116 3rd St SE
Cedar Rapids, Iowa 52401
Senate votes to legalize fantasy sports

Mar. 12, 2015 3:14 pm
DES MOINES — Iowans could legally get into the fantasy sports game under a bill that landed in the winner's circle Thursday by a 32-16 vote of the Iowa Senate.
Senate File 166 would declare fantasy sports as games of skill different from gambling, ending Iowa's run among a handful of states where it is illegal for someone to collect more than $50 if the real professional athletes they've assembled as a virtual squad have the best combined statistics to win a fantasy contest or league.
'We are currently in legal limbo. We have never clearly defined what fantasy sports are in Iowa,' said Sen. Jeff Danielson, D-Cedar Falls, chairman of the Senate State Government Committee and the bill's floor manager. 'We hope to clarify that.'
However, opponents viewed the foray into fantasy sports as gambling that likely would morph into something bigger, like other forms of gambling that started on a limited basis in Iowa.
'I think we're going down a path here that could be very destructive to some people,' said Sen. David Johnson, R-Ocheyedan. 'When you have money and you have rewards, it's gambling.'
Opponents also raised concerns that promoting a virtual game dehumanizes the participants and creates a new set of losers who will export large sums of money to out-of-state operations without capturing those dollars in Iowa or producing an economic benefit.
Currently, fantasy sports games are considered illegal in Iowa.
According to the Iowa Attorney General's Office, Iowa law allows participants to gamble against each other when it's incidental to a 'bona fide social relationship' between the participants and no one wins or loses more than $50 over a 24-hour period. Also, it's illegal to engage in bookmaking, which means the wagers/bets must be made physically within the presence of each other.
However, Danielson said federal law that Iowa will mirror allows the activity, so Iowa 'is not plowing new ground' by opening Iowans to online opportunities where they can engage in contests offering prizes and money by acting as owners or managers in building a simulated team to compete against other fantasy owners based on the statistics generated by real professional athletes or teams.
Danielson said the proposal excludes high school sports and does not legalize sports booking in any way at the amateur or professional level.

__Requirements__
Write out word for word the passage of the fantasy sports article starting with "Currently, fantasy sports" and going on through "athletes or teams.". The lines that come next stand apart from the article and are a separate set of material.

__Collected material__
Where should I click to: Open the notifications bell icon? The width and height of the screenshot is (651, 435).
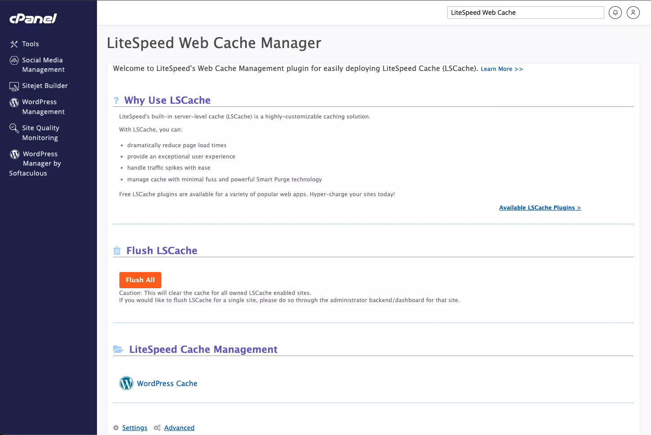(615, 12)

__Solution__
Currently, fantasy sports games are considered illegal in Iowa.
According to the Iowa Attorney General's Office, Iowa law allows participants to gamble against each other when it's incidental to a 'bona fide social relationship' between the participants and no one wins or loses more than $50 over a 24-hour period. Also, it's illegal to engage in bookmaking, which means the wagers/bets must be made physically within the presence of each other.
However, Danielson said federal law that Iowa will mirror allows the activity, so Iowa 'is not plowing new ground' by opening Iowans to online opportunities where they can engage in contests offering prizes and money by acting as owners or managers in building a simulated team to compete against other fantasy owners based on the statistics generated by real professional athletes or teams.